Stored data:
· · · ·

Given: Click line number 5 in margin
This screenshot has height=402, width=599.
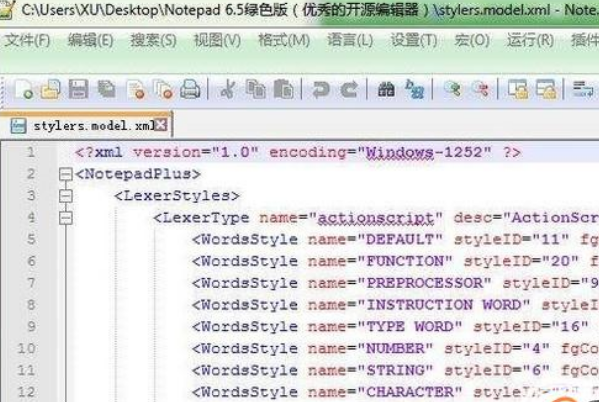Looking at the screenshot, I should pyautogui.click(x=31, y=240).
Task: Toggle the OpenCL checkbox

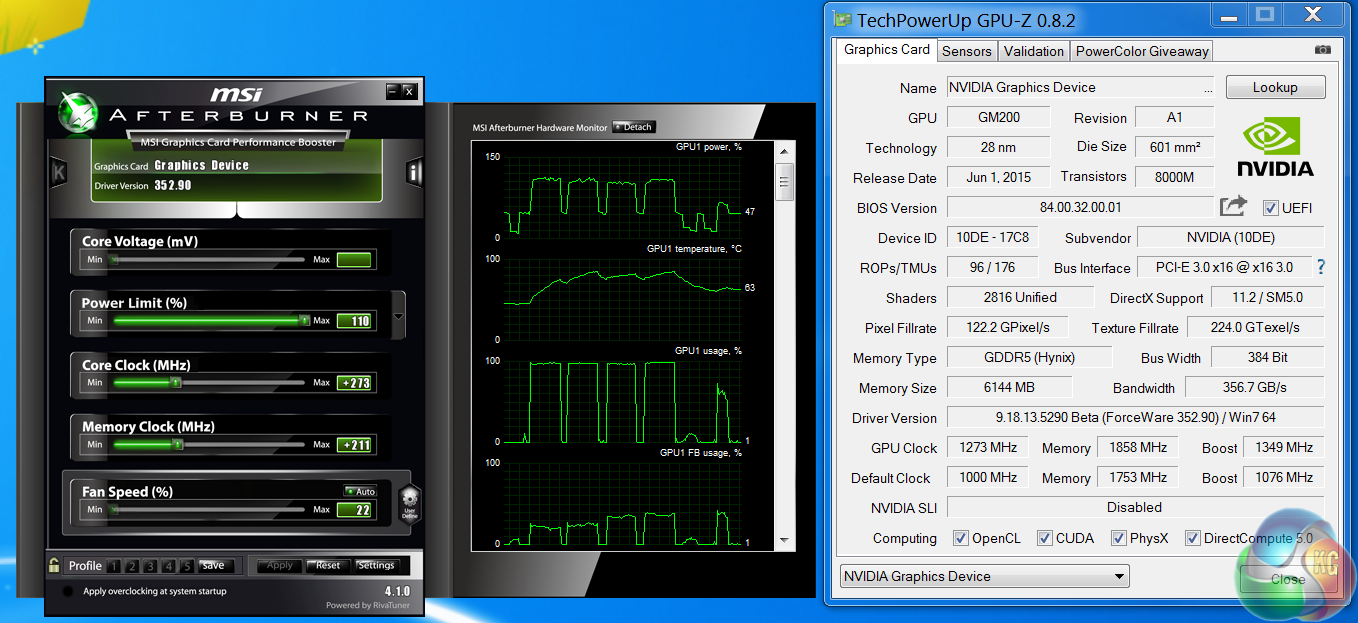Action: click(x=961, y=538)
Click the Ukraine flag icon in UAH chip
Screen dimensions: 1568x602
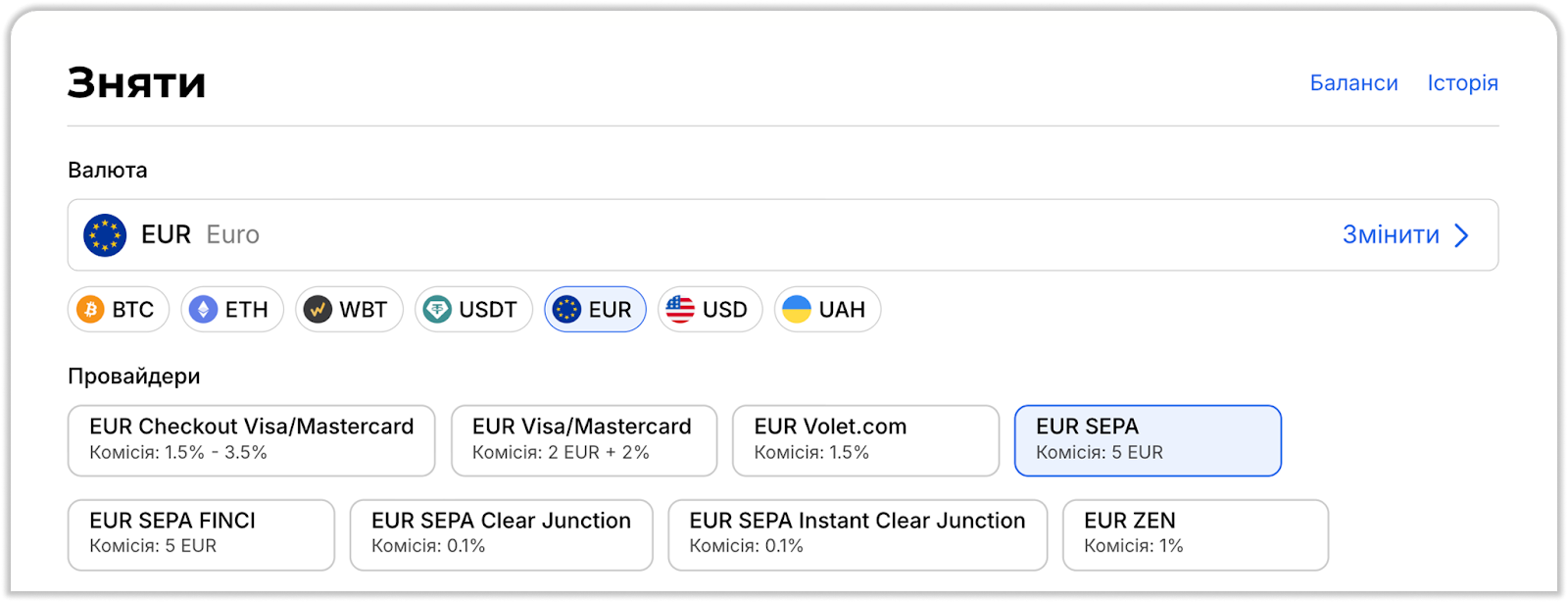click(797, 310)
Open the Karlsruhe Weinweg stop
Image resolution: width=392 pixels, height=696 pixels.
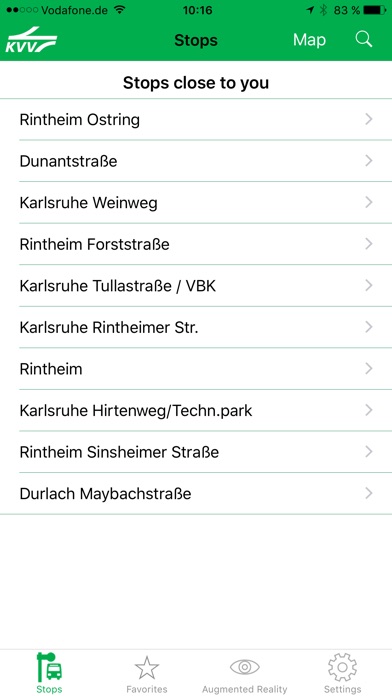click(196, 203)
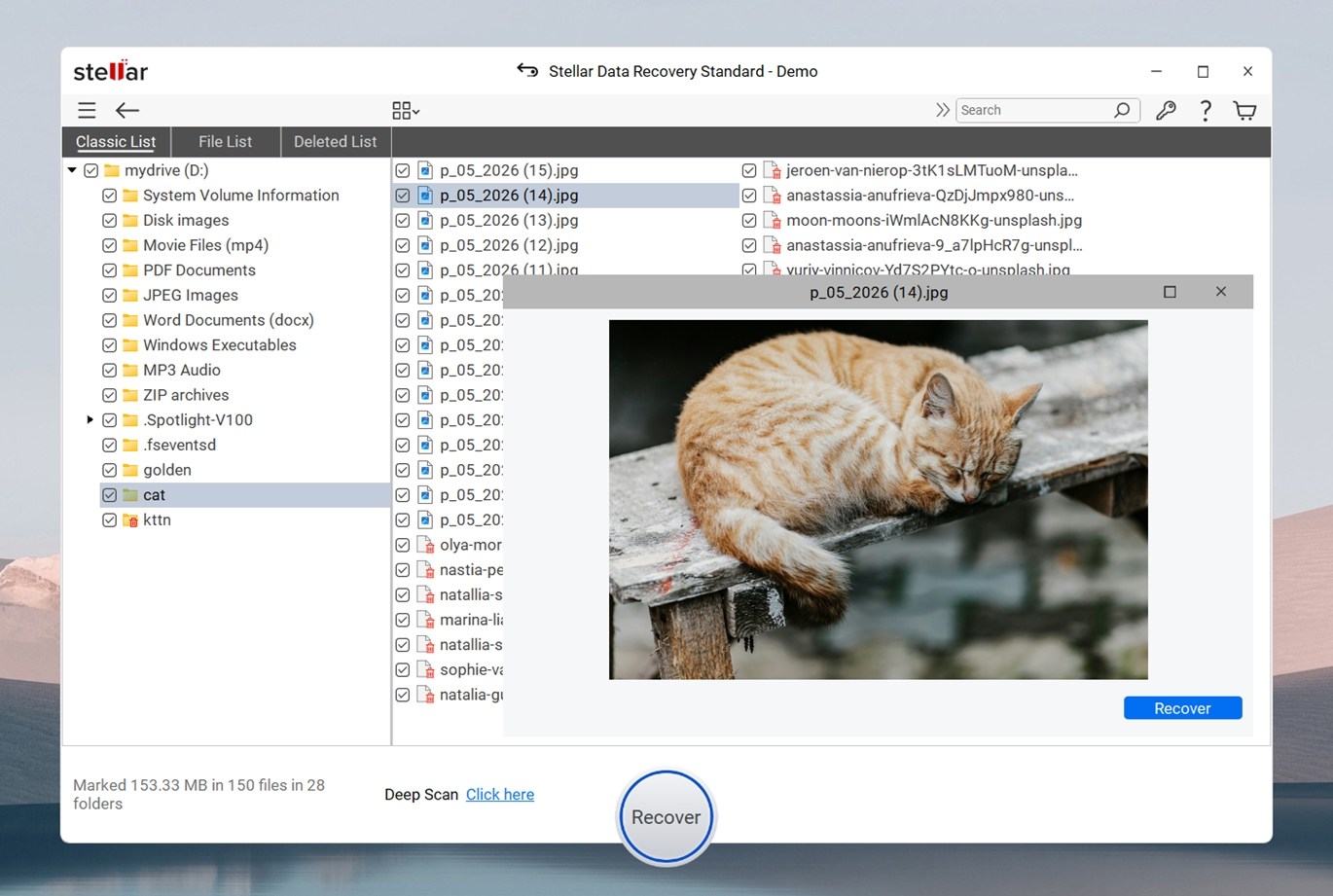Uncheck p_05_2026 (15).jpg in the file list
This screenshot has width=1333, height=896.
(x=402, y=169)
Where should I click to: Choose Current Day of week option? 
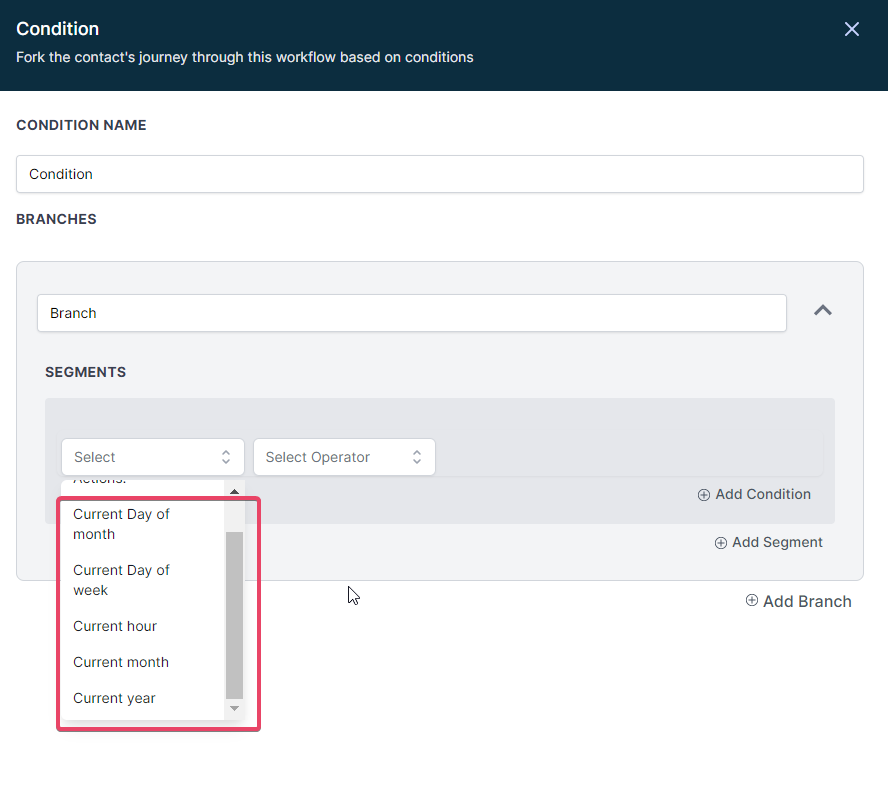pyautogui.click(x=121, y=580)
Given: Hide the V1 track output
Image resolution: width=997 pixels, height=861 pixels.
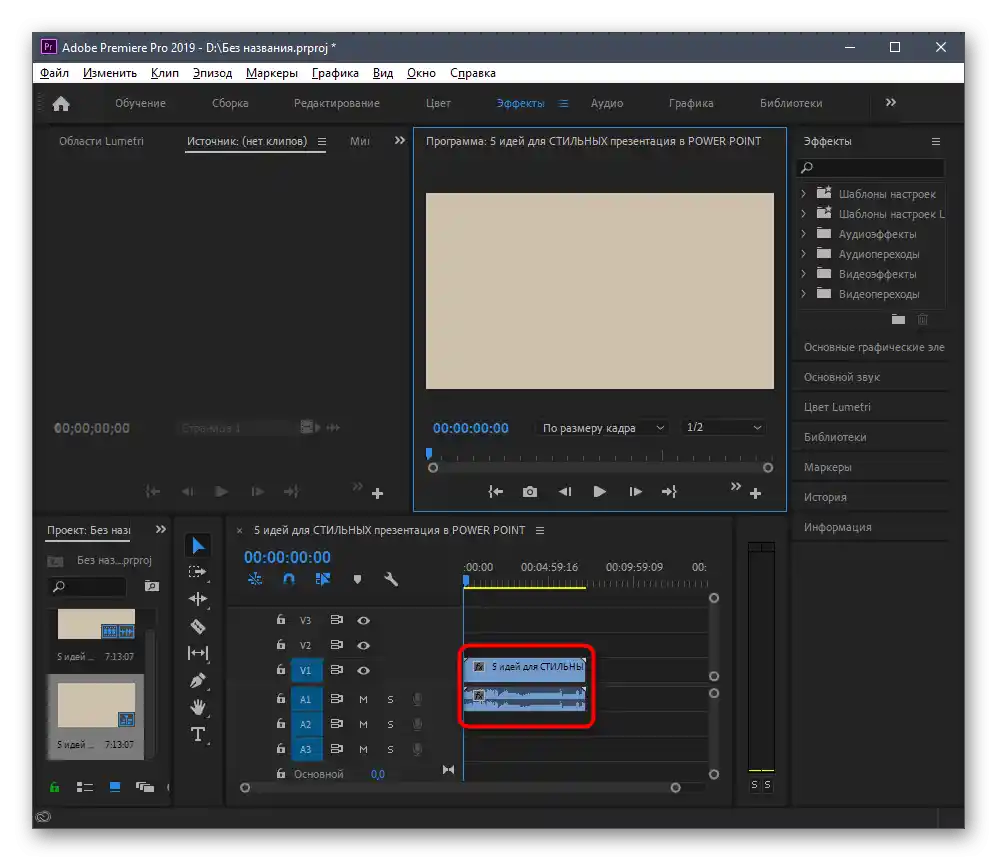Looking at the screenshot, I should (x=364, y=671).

· · · ·

• [ABOUT THIS TASK] Your task is to reproduce the entries above word for word, from the first line through the line with "Click the Ukraine flag icon in UAH chip", and please leave out any pictures.

• [REPLY TO THE TASK]
Given: Click line number 5 in margin
This screenshot has height=402, width=599.
Looking at the screenshot, I should pyautogui.click(x=31, y=240).
Task: Toggle the OpenCL checkbox

Action: click(x=961, y=538)
Click the Ukraine flag icon in UAH chip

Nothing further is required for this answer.